For the Washington press corps, the worm began to turn last Tuesday. That was the day David Brooks suggested, in his New York Times column, that refusing "trillions of dollars in spending cuts in exchange for a few hundred million dollars of revenue increases" meant that Republicans may now be "more of a psychological protest than a practical, governing alternative."
Though Brooks writes for a predominantly progressive audience, this message reverberated through the GOP caucuses. Reporters were now empowered to ask Republicans, citing Brooks, whether or not their party was acting rationally. House Majority Leader Rep. Eric Cantor (R-Va.) and NRSC Head Sen. Jon Cornyn (R-Tx.) were both confronted with questions about Brooks's column during their press briefing on Tuesday. Elsewhere, CNN's Christine Romans pressed Sen. Jim DeMint about the potential consequences of Republican "fanaticism."
Even without Brooks's help, however, Democrats had begun to seize the initiative. It was President Obama, not Speaker of the House John Boehner, who was able to look courageous by offering to dice his party's sacred cows. Senate Democrats, meanwhile, are already offering a program of cuts that may be more palatable to voters.
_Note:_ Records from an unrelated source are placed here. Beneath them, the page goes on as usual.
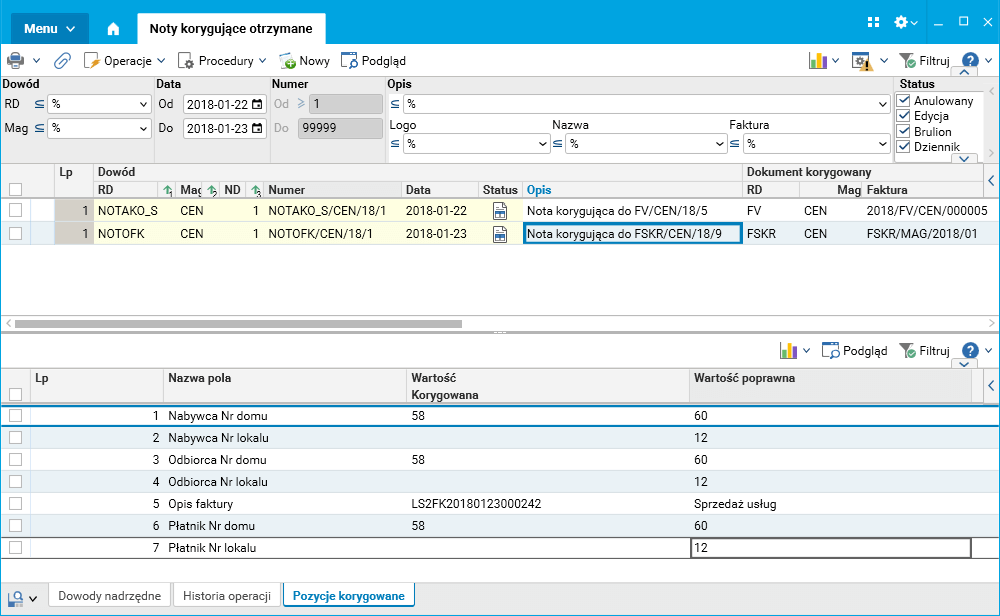Uncheck the Anulowany status checkbox

[x=904, y=101]
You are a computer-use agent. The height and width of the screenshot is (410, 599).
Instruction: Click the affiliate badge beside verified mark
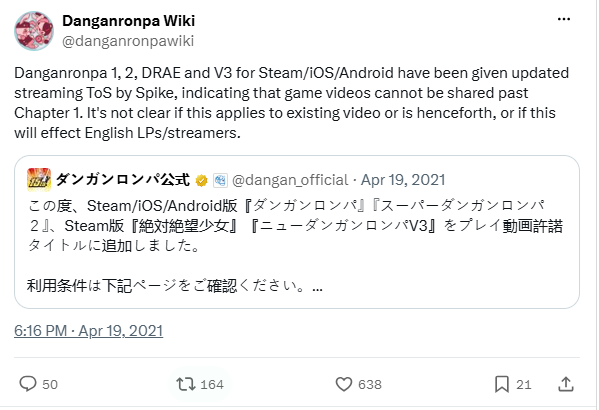pyautogui.click(x=220, y=180)
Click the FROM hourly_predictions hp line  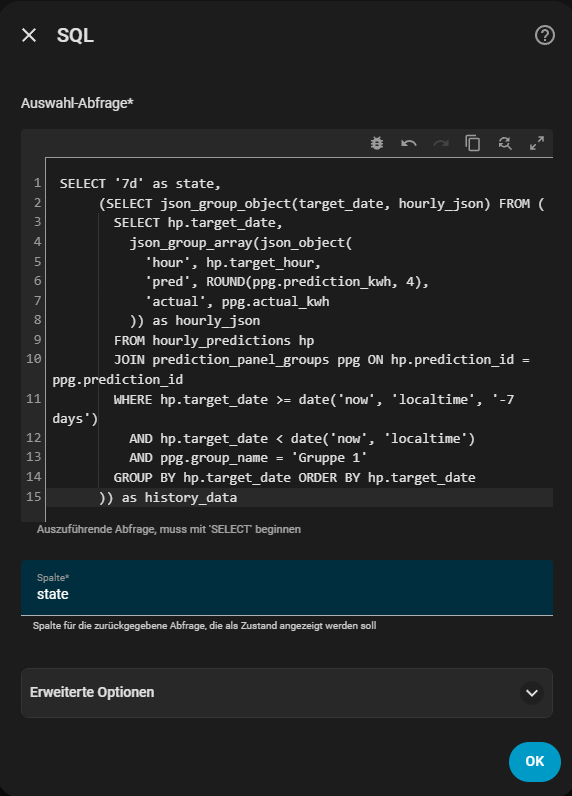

On Friday, Senate Budget Committee Chairman Kent Conrad (R-ND) briefed the White House on a plan being drafted by senators that would still trim $4 trillion from the deficit while leaving Social Security alone and making only slight cuts to health programs.
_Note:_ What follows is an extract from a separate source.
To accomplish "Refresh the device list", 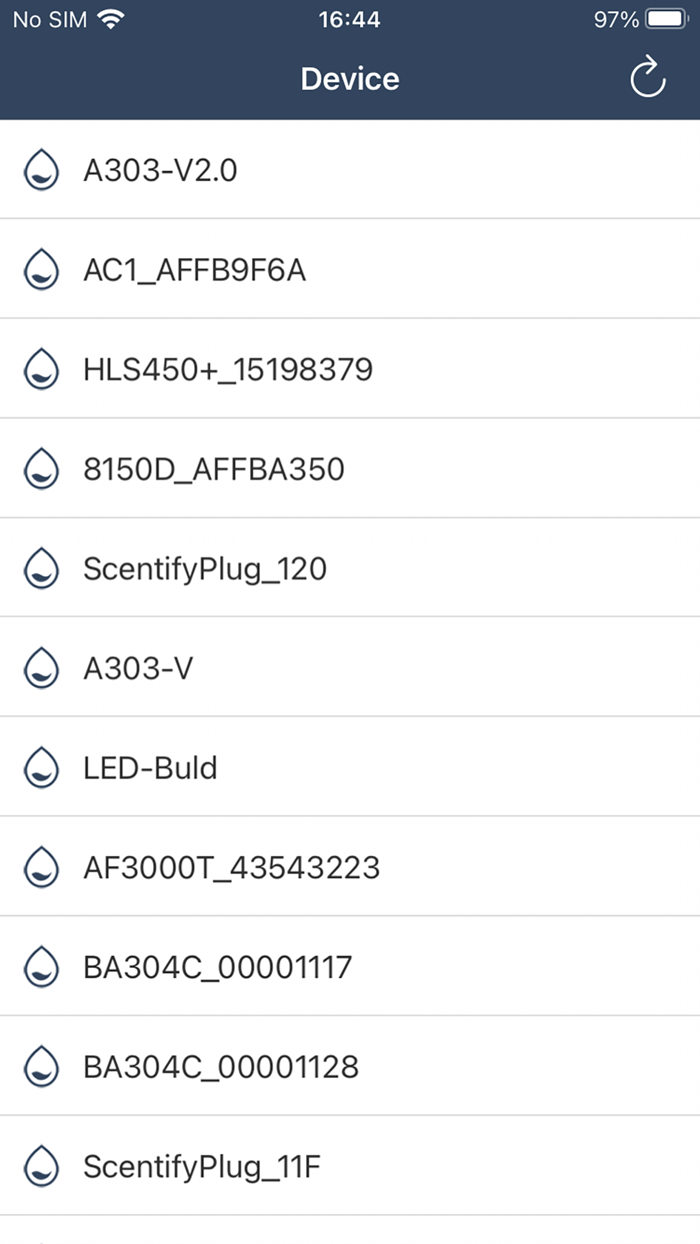I will click(x=647, y=76).
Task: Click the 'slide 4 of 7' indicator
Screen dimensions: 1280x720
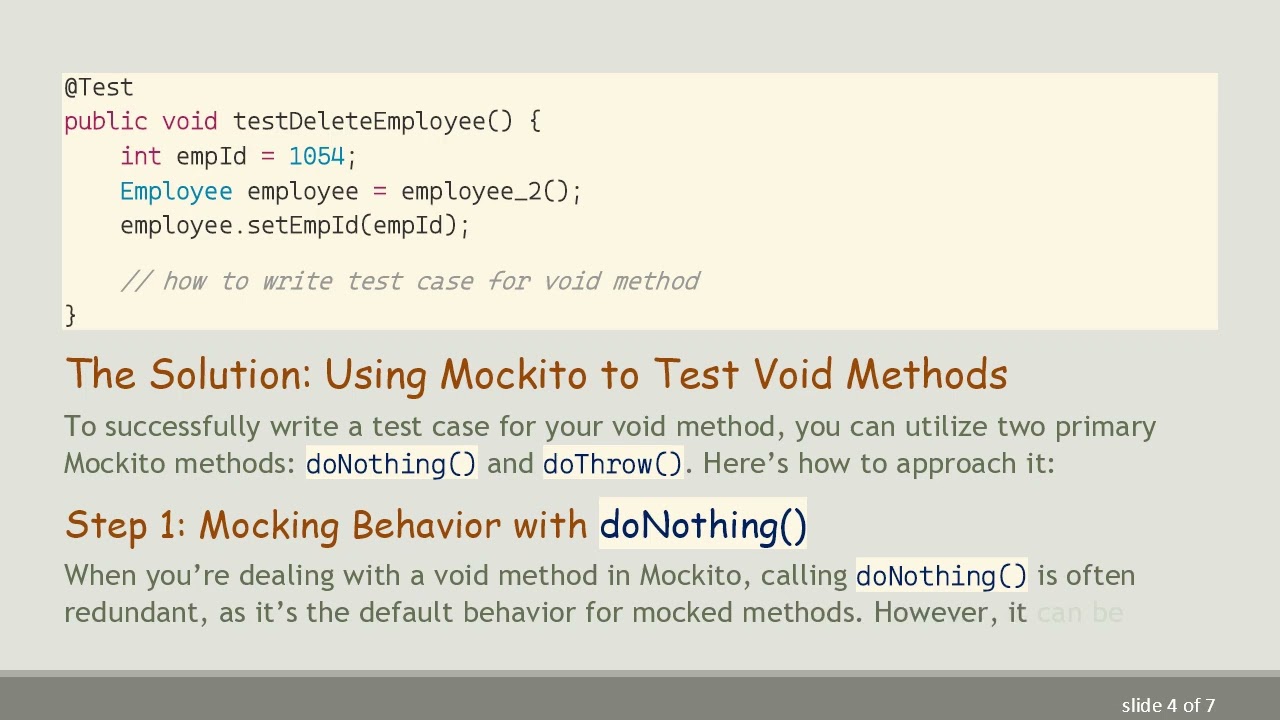Action: tap(1168, 706)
If the Senate plan -- which would raise tax rates for individuals earning more than $500,000 and families earning more than $1 million; would lop $900 million off the Pentagon budget; and would produce interest savings of nearly $600 billion through reduced borrowing -- proves to have legs, it could very well dominate the national conversation going forward. Polling routinely shows voters are broadly opposed to entitlement cuts. The most recent evidence, a Pew Research Center poll released last Thursday, found that about three of every five respondents said they wanted to maintain Social Security and Medicare benefits. Only 32 percent of those polled considered reducing the budget deficit a greater priority.
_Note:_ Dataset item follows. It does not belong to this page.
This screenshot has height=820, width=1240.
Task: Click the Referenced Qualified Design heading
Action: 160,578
Speaker Boehner conceded on Friday that not raising the debt limit would place the economy in jeopardy and risk jobs. But it was his announcement late Saturday night that he was pulling out of talks for a "grand bargain" that would cut the deficit by $4 trillion over the next decade that may have completed the transfer of leverage to the Democrats. Now that Boehner has declared a debt limit hike necessary, it is members of his own party who are scrambling to agree to a deal -- any deal -- so long as it doesn't raise taxes. While Boehner began to squirm, the White House continued on offense, telling the New York Times they still plan to pursue "the boldest package possible." In his Monday press conference, Obama advanced the ball further, telling reporters: "I have been hearing from our Republican friends that it's a moral imperative for us to tackle our debates and deficits in a serious way. So what I've said to them is let's go. It is possible for us to construct a package to involve both parties to take on their sacred cows."
There is still more than enough time, of course, for Democrats to muck things up. It would certainly not be the first time they snatched defeat from the jaws of victory. But even if they can't reach that magic $4 trillion number, Obama and the Democrats may have already claimed the moral high ground and defused the deficit as a major 2012 campaign issue. Because of the events of the past week, it may be the eventual GOP candidate who will have to answer for the party's inflexible stand on taxes. Suddenly, Democrats are the ones ready to talk publicly about how to reduce the national debt -- and Republicans who might be forced to begin ducking the issue.